## Exercise brief
Repeat exactly the lines below, from the line containing "Given: Click the" through the last line, both included. Leave out any pictures.

##### Recorded data

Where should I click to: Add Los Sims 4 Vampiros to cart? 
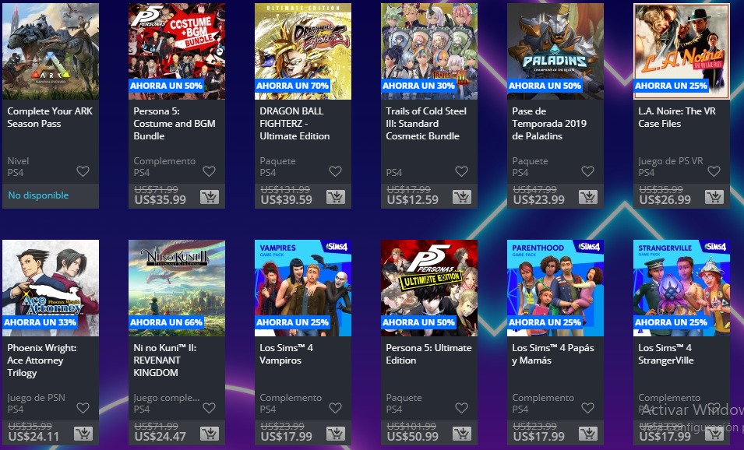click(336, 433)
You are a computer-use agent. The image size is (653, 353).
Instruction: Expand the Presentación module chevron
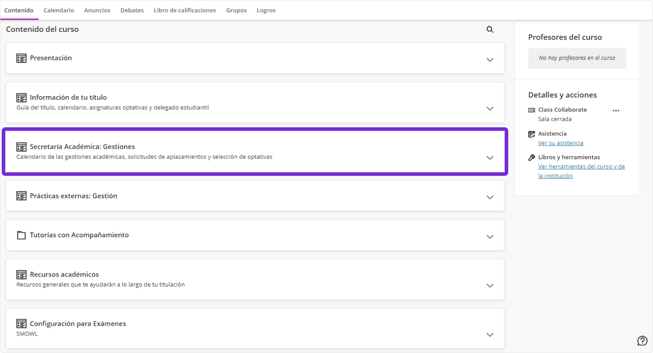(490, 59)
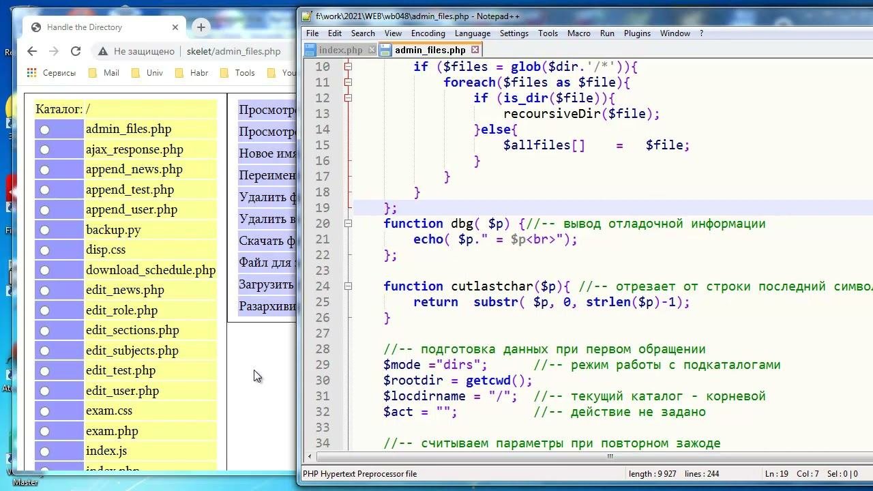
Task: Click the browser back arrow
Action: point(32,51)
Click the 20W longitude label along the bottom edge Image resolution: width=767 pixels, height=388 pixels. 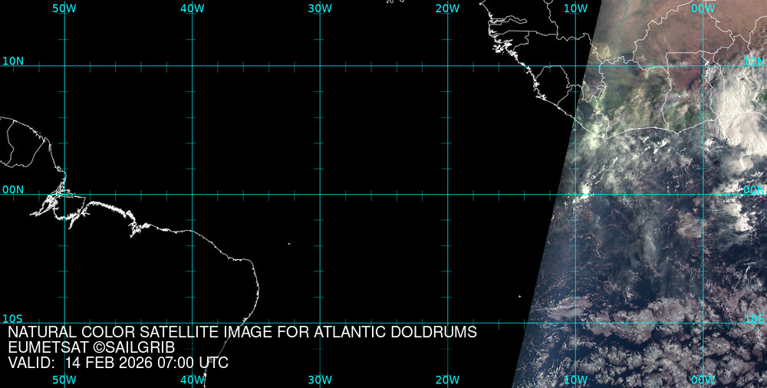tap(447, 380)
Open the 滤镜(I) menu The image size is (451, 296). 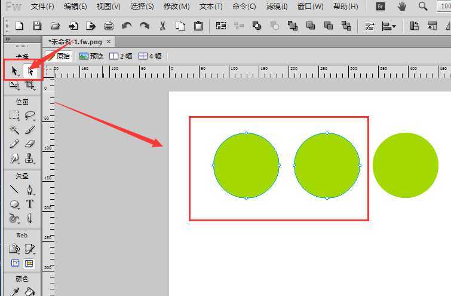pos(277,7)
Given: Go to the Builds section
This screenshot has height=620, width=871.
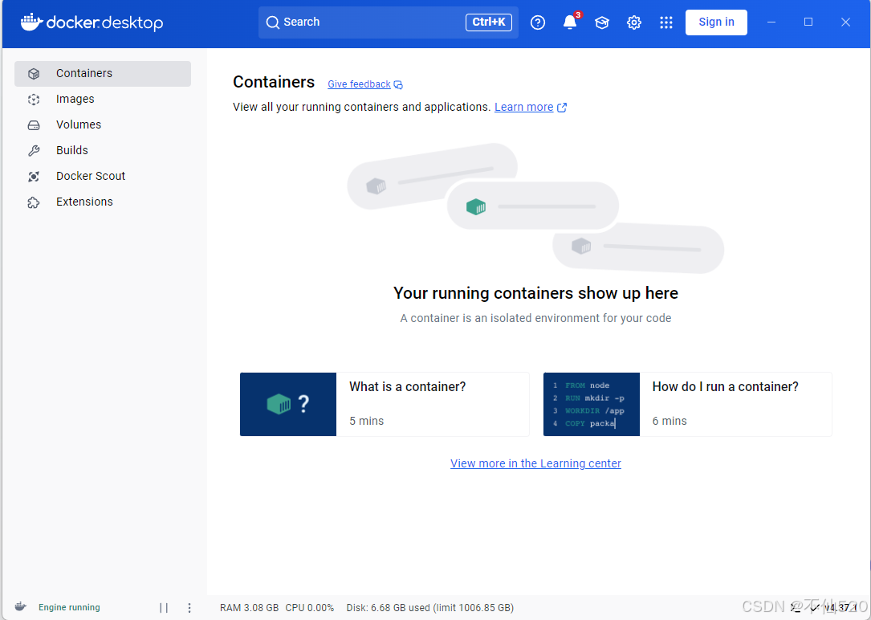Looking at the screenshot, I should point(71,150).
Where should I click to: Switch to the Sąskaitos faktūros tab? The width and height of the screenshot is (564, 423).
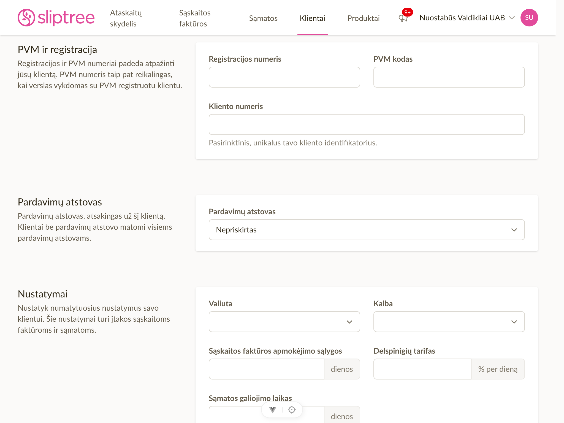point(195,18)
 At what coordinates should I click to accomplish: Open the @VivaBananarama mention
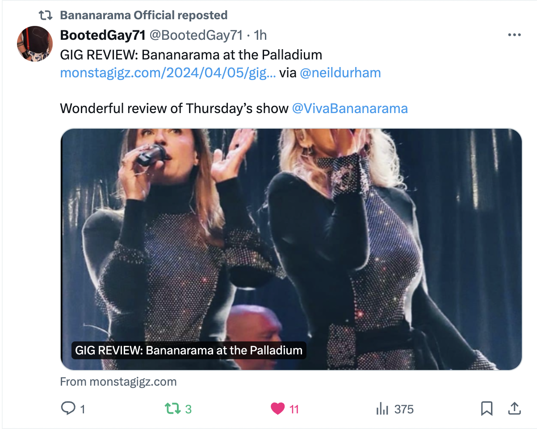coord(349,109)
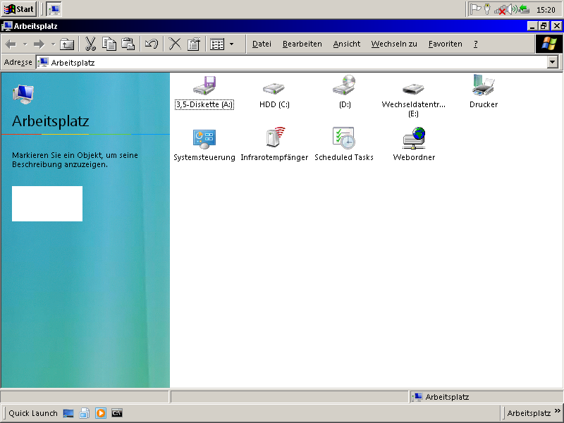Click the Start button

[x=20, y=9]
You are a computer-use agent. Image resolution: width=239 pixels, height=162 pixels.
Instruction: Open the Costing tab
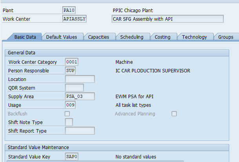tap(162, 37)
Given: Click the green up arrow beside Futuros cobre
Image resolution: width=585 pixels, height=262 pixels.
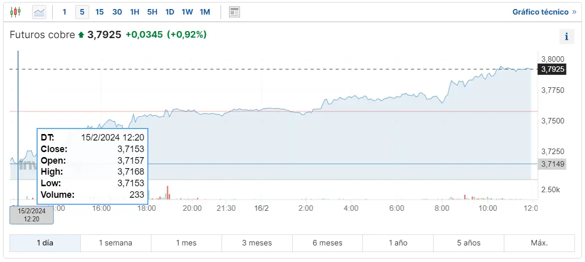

##########

## The answer
Given: Click the green up arrow beside Futuros cobre
Image resolution: width=585 pixels, height=262 pixels.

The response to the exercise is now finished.